Homo sapiens likely arose from multiple closely related populationsDate: May 17, 2023
Source: University of California - Davis
Summary: In testing the genetic material of current populations in Africa and comparing against existing fossil evidence of early Homo sapiens populations there, researchers have uncovered a new model of human evolution -- overturning previous beliefs that a single African population gave rise to all humans.
In testing the genetic material of current populations in Africa and comparing against existing fossil evidence of early Homo sapiens populations there, researchers have uncovered a new model of human evolution -- overturning previous beliefs that a single African population gave rise to all humans. The new research was published today, May 17, in the journal Nature.
Although it is widely understood that Homo sapiens originated in Africa, uncertainty surrounds how branches of human evolution diverged and how people migrated across the continent, said Brenna Henn, professor of anthropology and the Genome Center at UC Davis, corresponding author of the research.
"This uncertainty is due to limited fossil and ancient genomic data, and to the fact that the fossil record does not always align with expectations from models built using modern DNA," she said. "This new research changes the origin of species."
Research co-led by Henn and Simon Gravel of McGill University tested a range of competing models of evolution and migration across Africa proposed in the paleoanthropological and genetics literature, incorporating population genome data from southern, eastern and western Africa.

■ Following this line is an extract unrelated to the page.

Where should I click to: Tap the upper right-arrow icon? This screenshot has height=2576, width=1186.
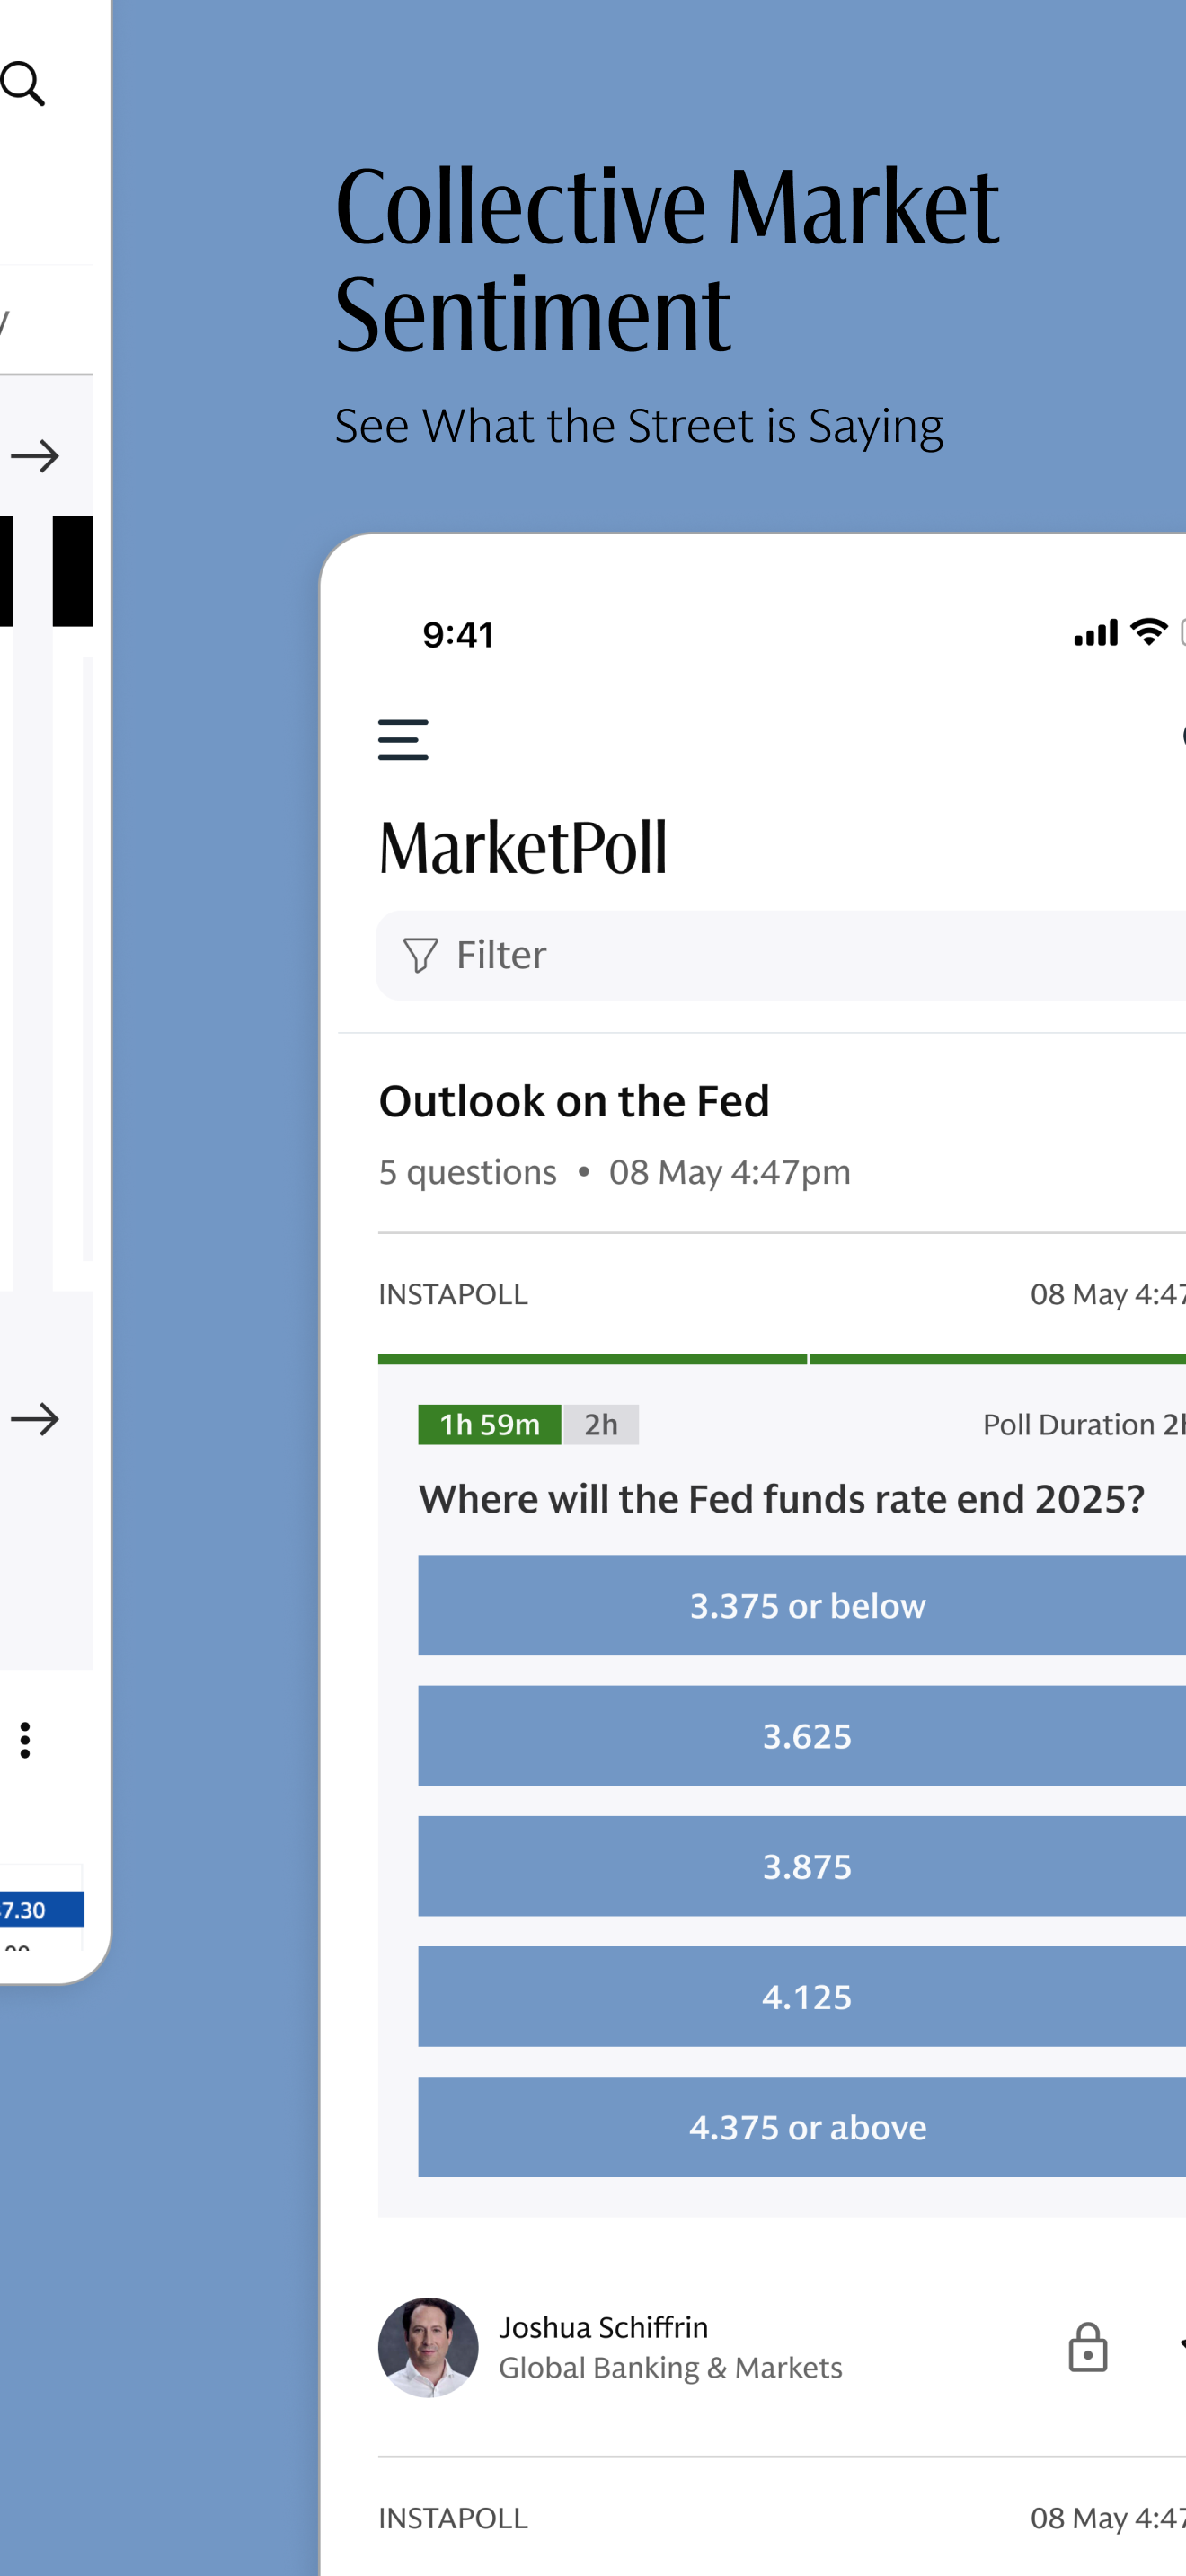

The authors included newly sequenced genomes from 44 modern Nama individuals from southern Africa, an Indigenous population known to carry exceptional levels of genetic diversity compared to other modern groups. Researchers generated genetic data by collecting saliva samples from modern individuals going about their everyday business in their villages between 2012 and 2015.
The model suggests the earliest population split among early humans that is detectable in contemporary populations occurred 120,000 to 135,000 years ago, after two or more weakly genetically differentiated Homo populations had been mixing for hundreds of thousands of years. After the population split, people still migrated between the stem populations, creating a weakly structured stem. This offers a better explanation of genetic variation among individual humans and human groups than do previous models, the authors suggest.